I woke up this morning. Once again it was far too early. One again the alarm clock never got a chance to ring as screaming became my wake up call. My mornings, like so much of my life, are very predictable.

In a few weeks it will mark six years of it being like this. I thought children were supposed to sleep through the night at some stage?

I guess that is one of the things about my children having special needs. The early waking never ends.

So to stop the screaming I dress him. In the exact same things he wore the day before. So it may be a school day but it really doesn’t matter because he wears the same jumper whatever day of the week it is. Sometimes I can shrug that off, laugh at it, even smile at the predictability of it, but other times it gets to me deep inside. We’ve been doing the jumper thing since August 2013. It is one of the hundreds of things we are ‘working on’ just now but getting nowhere. It just seems relentless. And sometimes pointless.

On a positive he has still been saying his first word ‘on’ that we spent an entire week learning last week at half term. It still isn’t fully pronounced but he is trying. And with massive prompts he is using it for the DVD player, the iPad, and his jumper. But like everything, it is all consuming, all encompassing; exhausting. I can’t let it go because if I just do things without having him try and talk I will be training him that there is no need to speak; no reason to communicate. So now we have started it has to continue. And if we manage to, by some miracle, add in a new word, it will be the same again. We HAVE to take every opportunity we can to help him. It’s just sometimes I would like a break from it all.
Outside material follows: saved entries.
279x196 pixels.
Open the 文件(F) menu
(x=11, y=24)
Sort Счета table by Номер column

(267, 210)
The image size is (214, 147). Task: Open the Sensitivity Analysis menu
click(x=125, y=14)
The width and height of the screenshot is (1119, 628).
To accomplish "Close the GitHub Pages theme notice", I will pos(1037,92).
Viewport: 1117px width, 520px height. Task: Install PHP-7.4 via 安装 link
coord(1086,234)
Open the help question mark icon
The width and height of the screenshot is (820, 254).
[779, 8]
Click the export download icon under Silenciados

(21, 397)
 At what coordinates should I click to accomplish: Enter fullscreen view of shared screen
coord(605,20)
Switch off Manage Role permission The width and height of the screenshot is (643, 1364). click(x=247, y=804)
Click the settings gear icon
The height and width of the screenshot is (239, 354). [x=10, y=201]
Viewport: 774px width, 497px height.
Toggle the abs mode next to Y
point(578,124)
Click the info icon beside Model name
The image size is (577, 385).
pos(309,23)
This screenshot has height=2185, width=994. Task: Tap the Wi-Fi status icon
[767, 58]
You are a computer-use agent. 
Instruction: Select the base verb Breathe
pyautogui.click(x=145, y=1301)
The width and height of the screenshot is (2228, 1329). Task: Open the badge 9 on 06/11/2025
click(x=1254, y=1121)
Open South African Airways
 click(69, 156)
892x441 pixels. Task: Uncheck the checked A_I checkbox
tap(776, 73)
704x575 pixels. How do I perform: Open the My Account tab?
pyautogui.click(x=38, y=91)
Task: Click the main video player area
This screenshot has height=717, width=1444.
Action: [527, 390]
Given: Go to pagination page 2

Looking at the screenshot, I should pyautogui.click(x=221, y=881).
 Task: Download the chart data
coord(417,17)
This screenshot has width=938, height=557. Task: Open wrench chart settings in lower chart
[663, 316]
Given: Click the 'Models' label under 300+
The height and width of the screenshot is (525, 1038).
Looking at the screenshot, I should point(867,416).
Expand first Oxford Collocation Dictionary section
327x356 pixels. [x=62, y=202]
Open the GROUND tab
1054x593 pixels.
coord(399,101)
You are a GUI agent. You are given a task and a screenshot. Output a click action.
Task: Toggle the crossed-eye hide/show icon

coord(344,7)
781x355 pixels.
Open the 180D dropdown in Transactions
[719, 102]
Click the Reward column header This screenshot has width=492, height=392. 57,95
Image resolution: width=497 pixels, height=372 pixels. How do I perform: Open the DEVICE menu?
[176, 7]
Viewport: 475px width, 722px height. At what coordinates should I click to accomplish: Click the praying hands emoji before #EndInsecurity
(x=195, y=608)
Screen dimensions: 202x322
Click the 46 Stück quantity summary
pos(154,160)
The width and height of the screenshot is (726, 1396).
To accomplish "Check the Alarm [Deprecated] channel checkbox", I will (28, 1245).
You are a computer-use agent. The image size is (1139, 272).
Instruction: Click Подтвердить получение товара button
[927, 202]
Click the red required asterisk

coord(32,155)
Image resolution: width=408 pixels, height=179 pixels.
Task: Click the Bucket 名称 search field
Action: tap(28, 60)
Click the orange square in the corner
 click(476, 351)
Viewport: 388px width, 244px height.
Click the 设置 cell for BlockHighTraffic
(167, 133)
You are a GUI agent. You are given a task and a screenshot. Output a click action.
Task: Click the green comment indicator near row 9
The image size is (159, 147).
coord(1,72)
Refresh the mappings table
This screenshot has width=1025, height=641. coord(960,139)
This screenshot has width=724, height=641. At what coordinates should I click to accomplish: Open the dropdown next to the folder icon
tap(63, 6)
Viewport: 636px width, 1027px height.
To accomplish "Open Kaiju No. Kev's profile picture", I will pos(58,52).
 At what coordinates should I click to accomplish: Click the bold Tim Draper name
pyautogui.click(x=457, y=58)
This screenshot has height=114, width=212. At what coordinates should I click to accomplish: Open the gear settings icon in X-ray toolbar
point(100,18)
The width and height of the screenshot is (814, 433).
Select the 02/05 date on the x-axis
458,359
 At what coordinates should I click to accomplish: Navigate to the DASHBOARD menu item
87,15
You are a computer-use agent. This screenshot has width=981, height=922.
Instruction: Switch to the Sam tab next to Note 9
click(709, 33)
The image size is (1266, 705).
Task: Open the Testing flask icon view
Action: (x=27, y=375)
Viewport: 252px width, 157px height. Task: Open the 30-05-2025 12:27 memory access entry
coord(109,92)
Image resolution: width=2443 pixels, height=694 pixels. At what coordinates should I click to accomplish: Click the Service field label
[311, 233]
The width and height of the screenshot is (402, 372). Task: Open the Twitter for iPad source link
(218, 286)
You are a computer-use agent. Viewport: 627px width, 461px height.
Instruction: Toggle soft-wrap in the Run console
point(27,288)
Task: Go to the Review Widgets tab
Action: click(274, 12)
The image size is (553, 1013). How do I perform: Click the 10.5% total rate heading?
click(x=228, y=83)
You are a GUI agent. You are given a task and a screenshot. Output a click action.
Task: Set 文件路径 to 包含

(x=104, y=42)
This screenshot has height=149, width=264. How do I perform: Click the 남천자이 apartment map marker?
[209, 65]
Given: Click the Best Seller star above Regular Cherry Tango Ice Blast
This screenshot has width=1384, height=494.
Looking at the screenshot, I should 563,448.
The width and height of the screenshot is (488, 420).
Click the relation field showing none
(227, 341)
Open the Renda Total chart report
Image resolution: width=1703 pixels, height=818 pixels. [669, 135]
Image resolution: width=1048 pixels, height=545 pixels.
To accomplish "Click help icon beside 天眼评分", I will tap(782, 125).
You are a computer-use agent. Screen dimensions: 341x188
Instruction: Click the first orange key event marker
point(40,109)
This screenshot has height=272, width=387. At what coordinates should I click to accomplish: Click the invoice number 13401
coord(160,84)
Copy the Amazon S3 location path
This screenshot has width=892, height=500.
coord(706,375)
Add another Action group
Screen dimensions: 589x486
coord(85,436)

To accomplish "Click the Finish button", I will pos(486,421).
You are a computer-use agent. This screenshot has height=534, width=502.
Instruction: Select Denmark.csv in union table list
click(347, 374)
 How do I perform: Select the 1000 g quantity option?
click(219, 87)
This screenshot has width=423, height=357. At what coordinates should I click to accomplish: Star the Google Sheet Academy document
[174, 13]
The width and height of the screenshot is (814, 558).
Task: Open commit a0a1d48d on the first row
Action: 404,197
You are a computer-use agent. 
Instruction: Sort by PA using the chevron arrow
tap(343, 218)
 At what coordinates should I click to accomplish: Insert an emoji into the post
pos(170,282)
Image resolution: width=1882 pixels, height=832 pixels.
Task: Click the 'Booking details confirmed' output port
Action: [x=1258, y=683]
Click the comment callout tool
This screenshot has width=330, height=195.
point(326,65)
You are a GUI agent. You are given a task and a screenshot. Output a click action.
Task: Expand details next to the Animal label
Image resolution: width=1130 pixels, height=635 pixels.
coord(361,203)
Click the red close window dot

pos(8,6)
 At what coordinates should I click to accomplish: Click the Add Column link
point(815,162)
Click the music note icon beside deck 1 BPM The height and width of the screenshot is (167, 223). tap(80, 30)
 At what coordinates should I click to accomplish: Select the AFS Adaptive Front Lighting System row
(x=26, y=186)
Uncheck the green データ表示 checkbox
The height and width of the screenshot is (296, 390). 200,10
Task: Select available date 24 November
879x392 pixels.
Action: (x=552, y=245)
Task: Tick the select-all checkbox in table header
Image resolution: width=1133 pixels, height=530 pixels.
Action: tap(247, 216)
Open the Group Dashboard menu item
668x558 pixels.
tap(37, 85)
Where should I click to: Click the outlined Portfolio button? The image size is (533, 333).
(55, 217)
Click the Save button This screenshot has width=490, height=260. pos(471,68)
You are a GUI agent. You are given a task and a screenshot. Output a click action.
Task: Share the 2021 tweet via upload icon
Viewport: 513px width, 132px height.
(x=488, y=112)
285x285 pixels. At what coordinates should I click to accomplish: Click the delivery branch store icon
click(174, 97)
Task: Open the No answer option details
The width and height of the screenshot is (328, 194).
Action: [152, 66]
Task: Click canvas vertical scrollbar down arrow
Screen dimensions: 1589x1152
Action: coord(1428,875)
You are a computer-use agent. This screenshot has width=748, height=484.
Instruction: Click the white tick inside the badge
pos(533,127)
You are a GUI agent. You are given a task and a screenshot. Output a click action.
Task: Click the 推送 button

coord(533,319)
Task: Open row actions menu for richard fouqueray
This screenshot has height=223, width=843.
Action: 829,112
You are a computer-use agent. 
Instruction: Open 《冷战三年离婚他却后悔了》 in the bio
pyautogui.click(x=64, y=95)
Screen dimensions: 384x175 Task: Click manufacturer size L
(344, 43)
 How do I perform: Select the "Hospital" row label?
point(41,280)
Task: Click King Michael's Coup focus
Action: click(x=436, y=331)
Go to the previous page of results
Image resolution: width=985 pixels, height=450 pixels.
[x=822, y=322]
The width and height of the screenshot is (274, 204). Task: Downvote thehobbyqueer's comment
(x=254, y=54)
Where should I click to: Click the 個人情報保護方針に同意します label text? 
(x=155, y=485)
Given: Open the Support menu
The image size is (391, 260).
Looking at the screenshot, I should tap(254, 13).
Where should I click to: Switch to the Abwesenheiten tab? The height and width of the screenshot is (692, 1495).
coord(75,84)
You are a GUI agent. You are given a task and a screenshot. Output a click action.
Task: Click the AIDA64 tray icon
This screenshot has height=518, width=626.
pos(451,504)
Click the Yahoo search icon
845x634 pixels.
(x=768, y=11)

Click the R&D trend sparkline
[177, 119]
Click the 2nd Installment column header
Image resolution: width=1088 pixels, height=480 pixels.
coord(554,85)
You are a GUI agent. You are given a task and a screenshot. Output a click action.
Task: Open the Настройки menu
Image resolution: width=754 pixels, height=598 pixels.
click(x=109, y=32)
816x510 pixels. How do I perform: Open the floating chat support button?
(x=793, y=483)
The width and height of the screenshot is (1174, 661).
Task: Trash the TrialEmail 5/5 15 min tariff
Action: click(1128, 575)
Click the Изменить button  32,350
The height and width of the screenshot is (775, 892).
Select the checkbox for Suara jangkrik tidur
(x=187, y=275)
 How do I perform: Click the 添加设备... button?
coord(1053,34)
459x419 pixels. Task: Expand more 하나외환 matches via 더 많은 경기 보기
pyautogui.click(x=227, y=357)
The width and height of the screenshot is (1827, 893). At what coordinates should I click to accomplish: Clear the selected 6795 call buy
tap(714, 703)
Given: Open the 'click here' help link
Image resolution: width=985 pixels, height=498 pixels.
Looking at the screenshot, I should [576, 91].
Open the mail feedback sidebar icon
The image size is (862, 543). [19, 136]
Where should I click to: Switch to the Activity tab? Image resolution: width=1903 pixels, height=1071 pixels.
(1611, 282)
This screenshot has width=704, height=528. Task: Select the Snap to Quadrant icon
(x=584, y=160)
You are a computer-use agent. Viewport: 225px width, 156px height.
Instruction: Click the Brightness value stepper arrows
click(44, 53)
We’ve had some problems with the national oral health programme. Not surprising when the simple task of daily teeth brushing is a battle for both children. So now both children have to attend a specialist dentist every six weeks for ‘familiarisation and treatment’. For one of them that means dragging him away from the lift in the waiting room every six weeks. And sometimes that is just another battle that never ends.

It just adds to the myriad of appointments we have anyway; Eye clinics, paediatricians, clinics, home visits, school meetings, training courses, genetics, opticians, and regular GP visits. And unless we want them to have hair like Samson then we have six weekly hairdressers visits too. For most of these we are still struggling to get past the lifts and the automatic doors. Sometimes I could punch the person who invented such things.

I know, I know, this is my life, and I need to get on with it. Lots of folk have it worse. I know that. And I am not depressed. In actual fact I had fun tickling my son and watching lifts with him on his iPad at 4:30am.

It’s just that knowing that this is for life: Autism, genetic conditions, learning difficulties, neurofibromatosis type 1, developmental delay. They are relentless. They put stress on families and make everything seem massive. They add strain to marriages and test the patience of saints. They require more energy than the national grid can provide. They can’t be cured. I can’t walk away.

Forgive me for blogging in a negative way. Please understand I am not feeling sorry for myself. I am exhausted. I am surrounded by battles many of which I may never win.

I now understand why so many marriages struggle when there are children with special needs involved. I know understand why so many parents of children like mine are on anti-depressants. I now understand why so many are begging for respite.

The reason is this: because it never ends.